## GIVEN TEXT
# # #

Momentum space entanglement of interacting fermions

TL;DR

This paper develops a systematic perturbative approach to compute momentum space Rényi entanglement entropy in interacting fermionic systems, revealing universal behaviors in Fermi liquids and superconductors, and suggests experimental measurement methods.

Contribution

It introduces a perturbative expansion for momentum space Rényi entropies applicable at all orders, enabling controlled calculations near the Fermi surface and linking entropy to physical properties.

Findings

Entropy vanishes in the Fermi gas but obeys volume-law in interacting phases.

In Fermi liquids, the entropy is a universal function of quasiparticle residue.

In superconductors, the entropy reflects Cooper pair formation.

# # #

## STUDY MATERIAL
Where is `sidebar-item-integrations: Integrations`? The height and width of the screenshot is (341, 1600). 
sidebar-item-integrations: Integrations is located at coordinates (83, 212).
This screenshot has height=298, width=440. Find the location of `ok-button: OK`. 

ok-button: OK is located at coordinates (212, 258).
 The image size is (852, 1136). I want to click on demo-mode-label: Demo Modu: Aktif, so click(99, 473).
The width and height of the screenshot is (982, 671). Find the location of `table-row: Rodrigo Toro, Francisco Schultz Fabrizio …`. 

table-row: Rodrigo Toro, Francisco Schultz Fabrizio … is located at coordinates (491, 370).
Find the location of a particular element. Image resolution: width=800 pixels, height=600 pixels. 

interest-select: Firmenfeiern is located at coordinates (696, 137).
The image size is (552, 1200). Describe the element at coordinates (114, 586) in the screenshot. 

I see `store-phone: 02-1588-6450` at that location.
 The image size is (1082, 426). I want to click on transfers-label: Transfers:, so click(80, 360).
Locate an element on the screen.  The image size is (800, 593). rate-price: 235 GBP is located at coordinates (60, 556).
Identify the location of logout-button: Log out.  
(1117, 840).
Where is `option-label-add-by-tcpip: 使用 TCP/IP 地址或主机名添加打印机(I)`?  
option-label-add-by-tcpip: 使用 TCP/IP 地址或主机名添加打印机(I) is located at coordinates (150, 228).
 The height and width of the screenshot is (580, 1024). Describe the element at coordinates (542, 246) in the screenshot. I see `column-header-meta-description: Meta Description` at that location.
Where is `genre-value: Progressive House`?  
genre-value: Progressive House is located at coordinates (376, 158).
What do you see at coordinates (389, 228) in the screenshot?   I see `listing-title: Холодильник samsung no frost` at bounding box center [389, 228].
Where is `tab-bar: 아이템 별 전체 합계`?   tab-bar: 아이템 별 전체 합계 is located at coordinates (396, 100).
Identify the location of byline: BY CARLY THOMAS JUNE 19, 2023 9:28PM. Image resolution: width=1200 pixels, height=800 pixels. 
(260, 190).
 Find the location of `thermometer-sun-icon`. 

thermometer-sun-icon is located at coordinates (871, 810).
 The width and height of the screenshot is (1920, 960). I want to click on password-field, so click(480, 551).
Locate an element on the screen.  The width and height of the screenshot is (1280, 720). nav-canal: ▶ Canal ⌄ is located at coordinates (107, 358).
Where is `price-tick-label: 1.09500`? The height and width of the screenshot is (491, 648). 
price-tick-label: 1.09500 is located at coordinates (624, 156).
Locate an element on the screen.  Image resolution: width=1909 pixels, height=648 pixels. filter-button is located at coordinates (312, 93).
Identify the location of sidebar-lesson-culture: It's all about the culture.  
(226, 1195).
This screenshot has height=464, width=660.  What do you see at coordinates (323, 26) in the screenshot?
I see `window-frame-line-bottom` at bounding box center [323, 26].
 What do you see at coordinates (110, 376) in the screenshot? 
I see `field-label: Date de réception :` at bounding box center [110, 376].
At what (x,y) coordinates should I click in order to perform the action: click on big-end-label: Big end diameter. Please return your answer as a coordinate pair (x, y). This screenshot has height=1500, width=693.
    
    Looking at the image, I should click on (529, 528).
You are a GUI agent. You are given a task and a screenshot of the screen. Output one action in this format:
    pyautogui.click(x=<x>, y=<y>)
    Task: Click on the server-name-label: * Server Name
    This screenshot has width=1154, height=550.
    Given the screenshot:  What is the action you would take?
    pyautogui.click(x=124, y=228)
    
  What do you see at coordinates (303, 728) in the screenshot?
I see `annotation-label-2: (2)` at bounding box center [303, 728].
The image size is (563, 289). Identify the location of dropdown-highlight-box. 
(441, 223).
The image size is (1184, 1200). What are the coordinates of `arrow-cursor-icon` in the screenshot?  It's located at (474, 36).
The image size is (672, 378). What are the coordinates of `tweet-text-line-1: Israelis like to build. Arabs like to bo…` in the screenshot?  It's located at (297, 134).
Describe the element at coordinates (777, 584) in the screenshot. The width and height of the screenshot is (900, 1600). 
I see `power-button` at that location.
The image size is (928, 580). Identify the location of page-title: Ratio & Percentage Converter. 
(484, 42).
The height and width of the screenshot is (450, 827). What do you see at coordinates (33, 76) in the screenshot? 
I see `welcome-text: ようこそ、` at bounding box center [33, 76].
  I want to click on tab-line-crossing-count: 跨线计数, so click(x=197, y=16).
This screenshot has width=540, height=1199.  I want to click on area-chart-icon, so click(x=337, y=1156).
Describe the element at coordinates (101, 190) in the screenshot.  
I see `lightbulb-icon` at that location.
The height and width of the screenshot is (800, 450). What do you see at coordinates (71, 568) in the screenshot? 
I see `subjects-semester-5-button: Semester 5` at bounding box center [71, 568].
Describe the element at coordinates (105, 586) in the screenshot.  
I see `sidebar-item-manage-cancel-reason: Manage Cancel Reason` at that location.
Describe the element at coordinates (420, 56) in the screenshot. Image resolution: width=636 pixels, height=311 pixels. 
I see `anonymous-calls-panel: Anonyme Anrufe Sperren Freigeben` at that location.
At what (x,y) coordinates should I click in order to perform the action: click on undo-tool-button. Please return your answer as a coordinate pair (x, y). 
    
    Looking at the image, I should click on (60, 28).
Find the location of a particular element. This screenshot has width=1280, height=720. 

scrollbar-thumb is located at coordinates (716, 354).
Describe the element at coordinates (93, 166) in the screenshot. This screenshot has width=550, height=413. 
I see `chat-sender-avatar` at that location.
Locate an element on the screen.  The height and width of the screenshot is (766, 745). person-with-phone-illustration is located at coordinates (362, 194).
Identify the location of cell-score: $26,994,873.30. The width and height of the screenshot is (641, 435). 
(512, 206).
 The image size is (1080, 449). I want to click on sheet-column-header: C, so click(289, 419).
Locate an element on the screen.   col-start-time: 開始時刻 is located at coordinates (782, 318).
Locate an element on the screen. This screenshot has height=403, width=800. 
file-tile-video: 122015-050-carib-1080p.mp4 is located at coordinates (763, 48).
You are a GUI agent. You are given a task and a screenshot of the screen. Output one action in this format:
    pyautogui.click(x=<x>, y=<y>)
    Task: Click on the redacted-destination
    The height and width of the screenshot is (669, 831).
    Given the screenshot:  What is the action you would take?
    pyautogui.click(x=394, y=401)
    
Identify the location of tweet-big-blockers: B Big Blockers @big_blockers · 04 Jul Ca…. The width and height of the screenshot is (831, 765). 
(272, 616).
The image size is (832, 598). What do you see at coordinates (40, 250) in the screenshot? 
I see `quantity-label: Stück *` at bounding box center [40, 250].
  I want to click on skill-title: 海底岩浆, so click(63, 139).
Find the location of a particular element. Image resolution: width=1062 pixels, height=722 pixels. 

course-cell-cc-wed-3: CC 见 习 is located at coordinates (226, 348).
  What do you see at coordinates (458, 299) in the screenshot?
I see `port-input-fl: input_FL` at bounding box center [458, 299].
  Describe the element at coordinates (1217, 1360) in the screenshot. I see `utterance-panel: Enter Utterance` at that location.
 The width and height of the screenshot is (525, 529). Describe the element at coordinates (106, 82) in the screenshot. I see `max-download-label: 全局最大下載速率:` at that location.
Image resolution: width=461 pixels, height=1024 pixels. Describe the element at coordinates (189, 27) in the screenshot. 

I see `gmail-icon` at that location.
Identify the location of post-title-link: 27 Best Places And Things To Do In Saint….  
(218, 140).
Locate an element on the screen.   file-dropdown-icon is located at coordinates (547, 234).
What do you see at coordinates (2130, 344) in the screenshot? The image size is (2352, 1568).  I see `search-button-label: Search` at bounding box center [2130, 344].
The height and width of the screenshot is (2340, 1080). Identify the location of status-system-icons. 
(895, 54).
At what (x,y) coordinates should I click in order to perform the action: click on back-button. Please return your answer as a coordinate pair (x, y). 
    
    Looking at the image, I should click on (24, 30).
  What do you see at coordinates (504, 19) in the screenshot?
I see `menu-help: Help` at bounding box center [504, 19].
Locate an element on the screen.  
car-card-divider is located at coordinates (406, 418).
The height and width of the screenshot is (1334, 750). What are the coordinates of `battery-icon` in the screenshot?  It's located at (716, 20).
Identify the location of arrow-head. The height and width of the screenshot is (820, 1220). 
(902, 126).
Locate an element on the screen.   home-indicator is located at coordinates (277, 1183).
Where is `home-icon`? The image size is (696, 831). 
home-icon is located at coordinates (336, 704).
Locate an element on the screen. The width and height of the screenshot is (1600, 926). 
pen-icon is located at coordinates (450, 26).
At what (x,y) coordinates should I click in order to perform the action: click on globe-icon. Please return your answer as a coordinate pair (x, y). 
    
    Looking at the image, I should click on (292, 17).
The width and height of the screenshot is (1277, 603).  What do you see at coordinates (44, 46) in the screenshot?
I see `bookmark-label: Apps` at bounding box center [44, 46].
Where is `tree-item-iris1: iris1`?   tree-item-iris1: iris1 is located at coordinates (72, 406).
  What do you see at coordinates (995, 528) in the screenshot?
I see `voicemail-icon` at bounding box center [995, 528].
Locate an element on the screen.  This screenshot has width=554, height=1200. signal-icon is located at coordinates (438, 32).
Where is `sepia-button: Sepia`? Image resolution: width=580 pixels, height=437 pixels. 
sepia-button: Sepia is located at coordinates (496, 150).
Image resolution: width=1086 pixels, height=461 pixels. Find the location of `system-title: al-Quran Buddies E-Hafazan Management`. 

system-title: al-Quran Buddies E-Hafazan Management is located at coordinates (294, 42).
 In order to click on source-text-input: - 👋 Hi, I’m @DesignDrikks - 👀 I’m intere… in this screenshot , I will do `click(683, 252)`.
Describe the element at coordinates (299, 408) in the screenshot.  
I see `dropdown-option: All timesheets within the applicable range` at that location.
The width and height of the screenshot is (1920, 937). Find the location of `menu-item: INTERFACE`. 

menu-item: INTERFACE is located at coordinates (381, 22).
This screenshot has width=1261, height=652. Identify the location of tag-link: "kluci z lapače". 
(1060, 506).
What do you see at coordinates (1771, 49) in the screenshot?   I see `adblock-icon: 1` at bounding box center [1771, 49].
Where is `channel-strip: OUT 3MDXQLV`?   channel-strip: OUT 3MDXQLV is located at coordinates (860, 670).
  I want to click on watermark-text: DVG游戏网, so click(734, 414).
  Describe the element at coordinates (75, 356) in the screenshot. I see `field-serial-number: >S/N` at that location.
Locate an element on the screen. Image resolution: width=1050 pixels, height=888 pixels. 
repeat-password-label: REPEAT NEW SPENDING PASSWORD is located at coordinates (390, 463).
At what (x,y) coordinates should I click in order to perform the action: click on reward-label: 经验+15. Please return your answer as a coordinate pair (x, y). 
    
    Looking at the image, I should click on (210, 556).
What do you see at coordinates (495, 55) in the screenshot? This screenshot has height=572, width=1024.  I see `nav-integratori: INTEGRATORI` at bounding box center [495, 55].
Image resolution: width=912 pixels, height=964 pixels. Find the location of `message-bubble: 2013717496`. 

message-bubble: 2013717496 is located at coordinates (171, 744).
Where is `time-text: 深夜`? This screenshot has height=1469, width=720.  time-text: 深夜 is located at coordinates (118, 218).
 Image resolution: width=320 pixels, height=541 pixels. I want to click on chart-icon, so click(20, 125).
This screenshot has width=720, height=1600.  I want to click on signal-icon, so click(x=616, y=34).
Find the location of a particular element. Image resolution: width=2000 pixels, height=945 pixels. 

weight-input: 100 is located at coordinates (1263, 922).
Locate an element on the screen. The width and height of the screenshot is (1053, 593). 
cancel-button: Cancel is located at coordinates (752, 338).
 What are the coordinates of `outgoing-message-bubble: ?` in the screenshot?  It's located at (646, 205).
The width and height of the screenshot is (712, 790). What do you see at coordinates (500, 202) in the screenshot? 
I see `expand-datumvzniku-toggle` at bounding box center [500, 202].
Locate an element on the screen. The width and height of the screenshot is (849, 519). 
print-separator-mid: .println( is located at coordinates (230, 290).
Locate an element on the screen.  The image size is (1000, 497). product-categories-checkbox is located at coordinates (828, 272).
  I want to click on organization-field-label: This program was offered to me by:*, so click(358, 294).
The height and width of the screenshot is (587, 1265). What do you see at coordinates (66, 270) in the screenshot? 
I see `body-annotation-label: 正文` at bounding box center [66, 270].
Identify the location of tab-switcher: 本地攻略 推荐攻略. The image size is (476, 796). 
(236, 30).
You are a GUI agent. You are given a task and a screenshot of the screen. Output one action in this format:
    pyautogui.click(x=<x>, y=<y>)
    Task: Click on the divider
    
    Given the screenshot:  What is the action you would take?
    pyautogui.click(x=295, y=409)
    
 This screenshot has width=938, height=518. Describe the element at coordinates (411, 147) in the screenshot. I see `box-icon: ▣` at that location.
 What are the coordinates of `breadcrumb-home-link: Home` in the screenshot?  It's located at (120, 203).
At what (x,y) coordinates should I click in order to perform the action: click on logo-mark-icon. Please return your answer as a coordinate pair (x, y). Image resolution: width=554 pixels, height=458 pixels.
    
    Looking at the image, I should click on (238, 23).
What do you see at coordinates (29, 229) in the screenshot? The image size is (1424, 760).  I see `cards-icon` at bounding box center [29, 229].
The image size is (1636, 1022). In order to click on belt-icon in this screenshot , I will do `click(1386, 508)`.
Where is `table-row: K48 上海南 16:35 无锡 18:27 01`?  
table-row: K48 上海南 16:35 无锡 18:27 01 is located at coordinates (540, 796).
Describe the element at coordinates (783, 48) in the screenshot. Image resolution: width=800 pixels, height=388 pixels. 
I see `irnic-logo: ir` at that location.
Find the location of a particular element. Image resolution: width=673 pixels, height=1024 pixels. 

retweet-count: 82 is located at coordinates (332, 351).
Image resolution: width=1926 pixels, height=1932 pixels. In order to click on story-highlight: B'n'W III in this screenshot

# # #

## EXERCISE 1
Using the entanglement summary, decide whether each statement agrees with it: (a) the entropy vanishes in the Fermi gas; (b) in Fermi liquids, the entropy reflects Cooper pair formation; (c) the perturbative expansion holds only at low orders. Answer yes or no for each, quoting the words that decide it.
## EXERCISE 2
Carry the entanglement summary on from its final line, adding the next few sentences.
The listing comes from a different source than the entanglement summary.

## RESPONSE AREA 1
(a) Yes: "Entropy vanishes in the Fermi gas"
(b) No: "In Fermi liquids, the entropy is a universal function of quasiparticle residue."
(c) No: "applicable at all orders"

## RESPONSE AREA 2
Abstract

Momentum space entanglement entropy probes quantum correlations in interacting fermionic phases. It is very sensitive to interactions, obeying volume-law scaling in general, while vanishing in the Fermi gas. We show that the R\'enyi entropy in momentum space has a systematic expansion in terms of the phase space volume of the partition, which holds at all orders in perturbation theory. This permits, for example, the controlled computation of the entropy of thin shells near the Fermi wavevector in isotropic Fermi liquids and BCS superconductors. In the Fermi liquid, the thin shell entropy is a universal function of the quasiparticle residue. In the superconductor, it reflects the formation of Cooper pairs. Momentum space R\'enyi entropies are accessible in cold atomic and molecular gas experiments through a time-of-flight generalization of previously implemented measurement protocols.